> _Document excerpt_
################
### Numpy

#### NumPy is a library for the Python programming language, adding support for large, multi-dimensional arrays and matrices, along with a large collection of high-level mathematical functions to operate on these arrays.

#### Please complete Pandas Tutorial before starting on Numpy.

Datasets Required:
1. exchange-rates-sgd-per-unit-of-usd-daily.csv
2. graduates-from-university-first-degree-courses-by-type-of-course.csv

#### Import pandas and numpy

In [2]:
import pandas as pd
import numpy as np

#### Import CSV file into a dataframe

In [14]:
df = pd.read_csv('exchange-rates-sgd-per-unit-of-usd-daily.csv')
df.describe()
################
> _Information provided_

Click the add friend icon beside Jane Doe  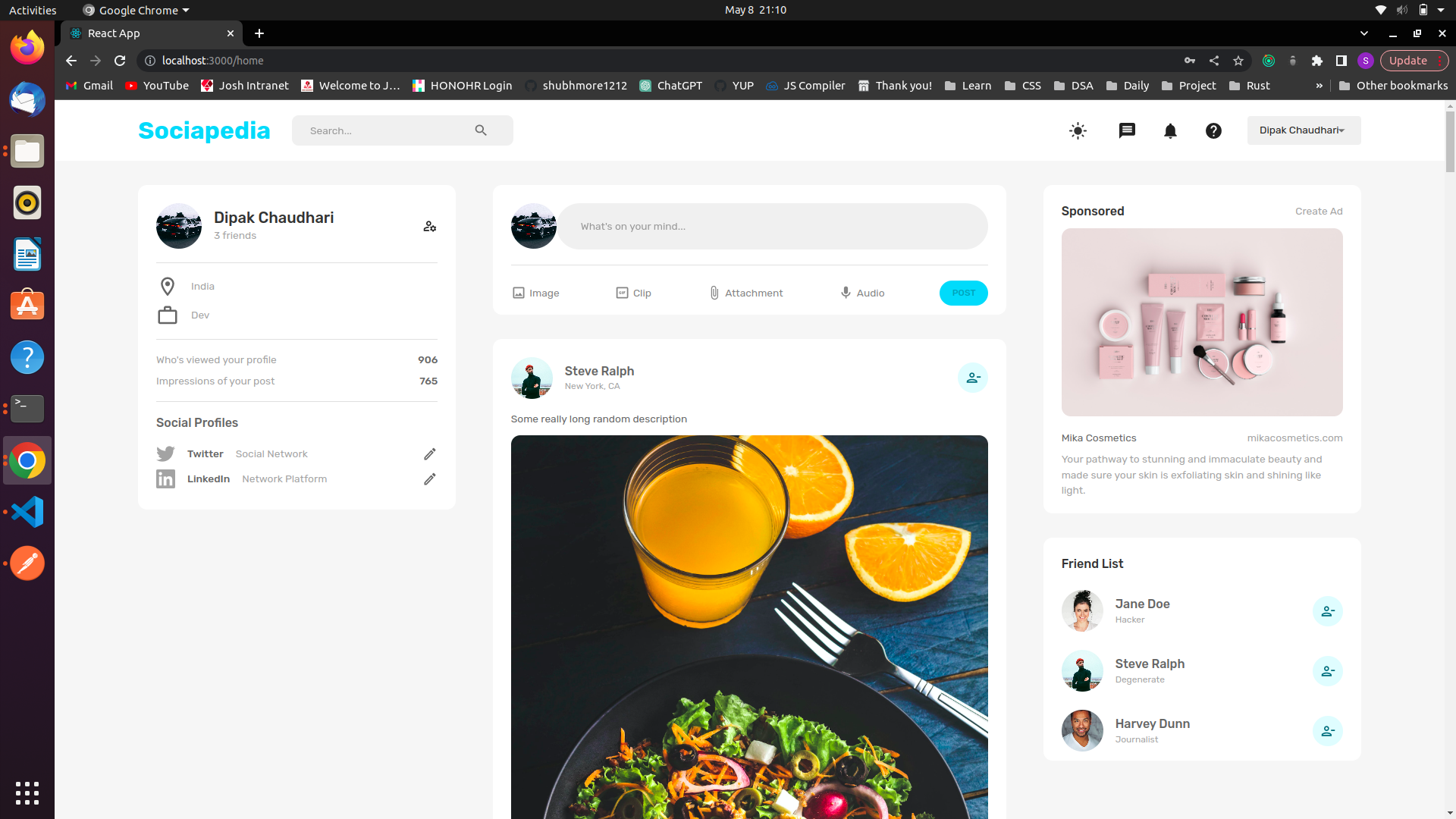click(x=1328, y=611)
################
> _Exercise tasks_
**A)** Check each statement against the NumPy tutorial excerpt. For each one, answer yes or no and quote the words from the excerpt that settle it. (i) Readers are asked to finish a Pandas tutorial before this one. (ii) The CSV file loaded into the dataframe is the one on university graduates. (iii) NumPy is imported under the name np.
**B)** Retype the part of the NumPy tutorial excerpt that starts with "#### NumPy is" and goes on through "starting on Numpy.".
**C)** Rewrite the paragraph of the NumPy tutorial excerpt that begins "NumPy is a library for the Python programming language" as a shorter bulleted list, keeping its main facts.
The listing has nothing to do with any of this work.

> _Results for the exercise_
**A)**
(i) Yes: "Please complete Pandas Tutorial before starting on Numpy."
(ii) No: "df = pd.read_csv('exchange-rates-sgd-per-unit-of-usd-daily.csv')"
(iii) Yes: "import numpy as np"

**B)**
#### NumPy is a library for the Python programming language, adding support for large, multi-dimensional arrays and matrices, along with a large collection of high-level mathematical functions to operate on these arrays.

#### Please complete Pandas Tutorial before starting on Numpy.

**C)**
- NumPy is a library for Python.
- It adds support for large, multi-dimensional arrays and matrices.
- It supplies many high-level mathematical functions that operate on these arrays.